Hong Kong was handed back to China from British control in 1997, but under a unique agreement – “one country, two systems” – that gives the territory freedoms not seen on the mainland.

But critics have accused China of eroding those freedoms, leading to protests in Hong Kong and political tensions between Beijing and the international community.

What do we know about the arrests?

A social media post by the Guangdong Coast Guard on Wednesday said those arrested were being held on suspicion of unlawfully crossing the border.

It said investigations were under way, but gave few other details. Only two of those detained were partially identified by their surnames, Li and Tang.

The South China Morning Post said sources from police in Hong Kong and mainland China confirmed Andy Li was the Li referred to.

At least one other person on board had previously been arrested on charges related to last year’s anti-government protests, the newspaper said.

Hong Kong police commissioner Chris Tang said on Thursday he was aware of the boat interception, but added: “For the time being, we do not have any information from the mainland relevant authorities.”

What’s Taiwan’s role in this?

Taiwan, a self-ruled island off China’s south-east coast, has sought to help Hong Kongers fearful of a political crackdown by Beijing.

In July, Taiwan opened an office to enable people from Hong Kong to emigrate to the island. The office received more than 1,000 inquiries in its first month alone.

Taiwan has for all practical purposes been independent since 1950, but China regards it as a rebel province that must be reunited with the mainland – by force if necessary.

That has resulted in political acrimony, with Taiwan’s President Tsai Ing-wen accusing China of trying to force the island to accept Chinese sovereignty.

President Tsai heightened those tensions on Thursday by warning of an increased risk of accidental conflict in the waters around China.

The president complained of Chinese military activities near the island, saying better communication was needed to prevent “miscalculations”.

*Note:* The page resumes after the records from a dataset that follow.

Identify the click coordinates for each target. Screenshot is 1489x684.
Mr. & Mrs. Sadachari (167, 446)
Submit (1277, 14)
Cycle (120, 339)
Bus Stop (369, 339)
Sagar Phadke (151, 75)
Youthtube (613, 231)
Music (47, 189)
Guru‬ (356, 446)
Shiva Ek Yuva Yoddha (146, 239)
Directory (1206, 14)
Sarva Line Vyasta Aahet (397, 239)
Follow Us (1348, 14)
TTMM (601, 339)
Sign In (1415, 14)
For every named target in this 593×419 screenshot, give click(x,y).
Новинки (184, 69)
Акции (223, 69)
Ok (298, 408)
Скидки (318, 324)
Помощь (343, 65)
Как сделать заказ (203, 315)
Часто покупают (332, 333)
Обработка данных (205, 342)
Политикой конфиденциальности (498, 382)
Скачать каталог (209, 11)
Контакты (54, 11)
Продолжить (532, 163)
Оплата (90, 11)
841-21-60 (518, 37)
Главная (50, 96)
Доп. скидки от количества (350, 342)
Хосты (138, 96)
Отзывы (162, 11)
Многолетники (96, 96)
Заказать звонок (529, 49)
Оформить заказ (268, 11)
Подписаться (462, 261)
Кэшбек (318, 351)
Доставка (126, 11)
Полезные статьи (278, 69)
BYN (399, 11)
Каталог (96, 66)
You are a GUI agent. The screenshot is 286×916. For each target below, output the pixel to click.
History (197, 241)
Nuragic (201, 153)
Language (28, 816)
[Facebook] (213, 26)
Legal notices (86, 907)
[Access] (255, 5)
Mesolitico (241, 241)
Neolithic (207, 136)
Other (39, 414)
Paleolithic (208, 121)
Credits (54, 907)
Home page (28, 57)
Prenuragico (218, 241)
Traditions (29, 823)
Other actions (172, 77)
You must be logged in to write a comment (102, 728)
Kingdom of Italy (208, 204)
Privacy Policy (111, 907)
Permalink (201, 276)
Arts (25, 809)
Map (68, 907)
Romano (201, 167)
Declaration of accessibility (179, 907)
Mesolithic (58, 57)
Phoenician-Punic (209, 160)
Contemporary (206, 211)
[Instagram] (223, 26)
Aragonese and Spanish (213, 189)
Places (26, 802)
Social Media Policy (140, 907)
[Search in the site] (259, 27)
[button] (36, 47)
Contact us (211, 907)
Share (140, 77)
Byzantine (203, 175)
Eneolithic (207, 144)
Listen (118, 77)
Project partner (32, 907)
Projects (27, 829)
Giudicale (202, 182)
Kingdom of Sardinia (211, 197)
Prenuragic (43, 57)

What’s happening in the South China Sea?

The US and China have also been conducting military exercises in the disputed South China Sea.

The sea has in recent years become a flashpoint for tensions between China and other nations which claim sovereignty over two largely uninhabited island chains, the Paracels and the Spratlys.

China reportedly launched two missiles into the South China Sea on Wednesday, a move analysts saw as a warning to the US.

  • Why is the South China Sea contentious?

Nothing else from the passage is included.